**** Excerpted text ****

MySQL Source FAQ

MySQL Source FAQ

This FAQ focuses on using MySQL as a source in streamkap, including general self-hosted setups and cloud variants (AWS RDS/Aurora, Google Cloud SQL, Azure MySQL Database). Streamkap's MySQL connector provides real-time CDC with managed features like automatic scaling, UI setup, and ETL transformations.

What is a MySQL source in streamkap?

A MySQL source in streamkap enables real-time Change Data Capture (CDC) from MySQL databases, capturing row-level inserts, updates, and deletes with sub-second latency. It uses the binary log (binlog) to stream changes to destinations, supporting snapshots for initial loads, schema evolution, and handling for schema changes. Streamkap offers a serverless setup via UI or API.
What MySQL versions are supported as sources?

Streamkap: MySQL 5.7+ for basic CDC; 8.0+ for advanced features like GTIDs and query log events; 8.4+ for latest enhancements. Compatible with MySQL 5.6.5+ in limited modes.

What MySQL deployments are supported?

Streamkap supports:

  • Self-hosted/Generic (on-prem/VM).

**** Material provided ****

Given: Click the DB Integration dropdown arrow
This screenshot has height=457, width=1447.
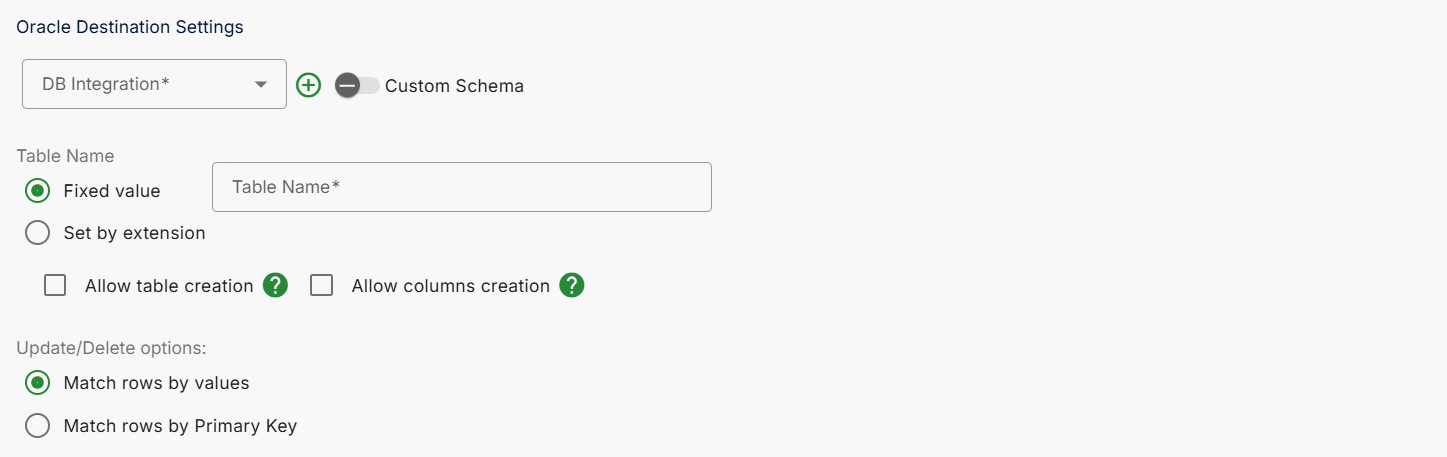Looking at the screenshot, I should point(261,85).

****
**** Material provided ****

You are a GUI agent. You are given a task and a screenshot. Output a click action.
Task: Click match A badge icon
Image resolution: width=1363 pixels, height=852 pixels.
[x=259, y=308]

****

◆ **Task requirements**:
• A. List each MySQL version threshold that the MySQL source FAQ gives, along with what that version covers.
• B. According to the MySQL source FAQ, why would a source need MySQL 8.0 or later instead of 5.7? Answer in one or two sentences.
• C. Extract the passage of the MySQL source FAQ from "Streamkap: MySQL 5.7+" to "deployments are supported?".

◆ **Expected answers**:
• A.
- 5.7+: basic CDC
- 8.0+: advanced features like GTIDs and query log events
- 8.4+: latest enhancements
- 5.6.5+: compatible in limited modes

• B. MySQL 5.7+ covers only basic CDC. Version 8.0+ is needed for advanced features such as GTIDs and query log events.

• C.
Streamkap: MySQL 5.7+ for basic CDC; 8.0+ for advanced features like GTIDs and query log events; 8.4+ for latest enhancements. Compatible with MySQL 5.6.5+ in limited modes.

What MySQL deployments are supported?